__Data for the task__.
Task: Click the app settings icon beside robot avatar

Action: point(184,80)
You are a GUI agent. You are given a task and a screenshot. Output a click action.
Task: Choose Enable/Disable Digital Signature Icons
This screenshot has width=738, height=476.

__Your instructions__.
Write out every entry word for word.

__Written answer__.
Task: Click the app settings icon beside robot avatar

Action: point(184,80)
You are a GUI agent. You are given a task and a screenshot. Output a click action.
Task: Choose Enable/Disable Digital Signature Icons
This screenshot has width=738, height=476.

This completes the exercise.